February 3, 2012
Weekly Roundup: Africa tweets, conservative American teens and virtual reality contact lenses
-Black in Brazil: The Economist examines “the veiled quality of Brazilian racism” and “why racial stratification has been ignored for so long.”
-The New York Times looks at the myriad ways American teens are becoming more conservative.
-USA Today spotlights the rising tendency of American parents to help their adult kids buy homes or cars.
-A new study pinpoints pockets of the U.S. that managed to escape the recession.
-This year’s Super Bowl commercials will lack the element of surprise, notes The New York Times, part of a broader media trend toward pre-releasing content to consumers.
-The Pew Research Center finds that most U.S. smartphone owners “open only five or fewer apps at least once a week,” according to USA Today.
-Africa is tweeting, as creatively detailed by The Economist.
-A new model for financing films?

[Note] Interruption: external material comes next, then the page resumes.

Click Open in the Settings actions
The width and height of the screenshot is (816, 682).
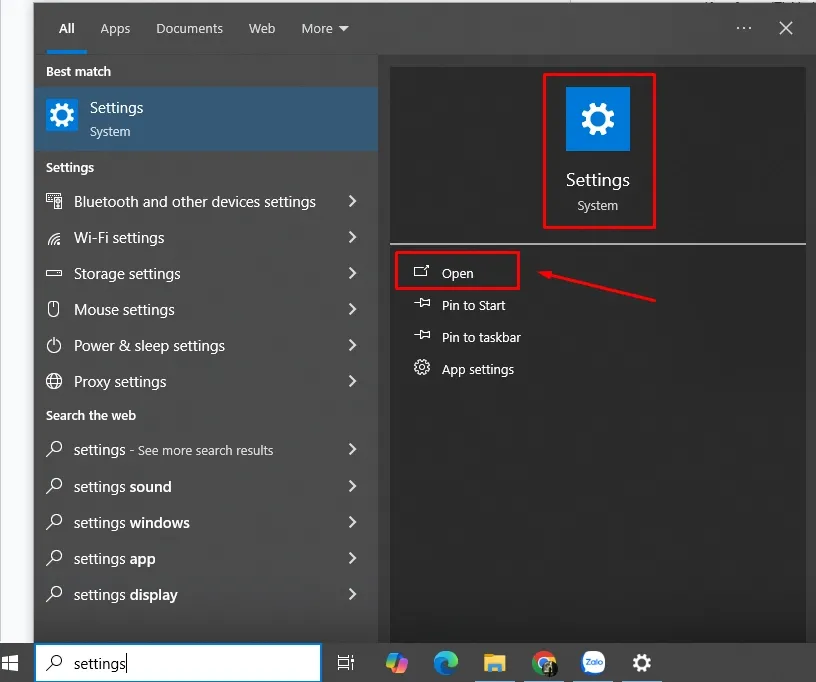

About 10 percent of films at this year’s Sundance Film Festival were funded through Kickstarter.
-The Wall Street Journal reports on the rising popularity of car sharing in Europe.
-A New York Times opinion column argues that GPS is destroying our ability to build mental maps.
-Virtual reality contact lenses, which could be used to enhance viewing on mobile devices, may be on the horizon, reports Scientific American.
-The Wall Street Journal looks at why more companies are holding meetings where no one sits down.
-Fast Co.Exist spotlights doctors who are now sending patients home with robots that allow virtual check-ups.
-The New York Times looks at two technologies shown at CES that push the clarity of TV images even further.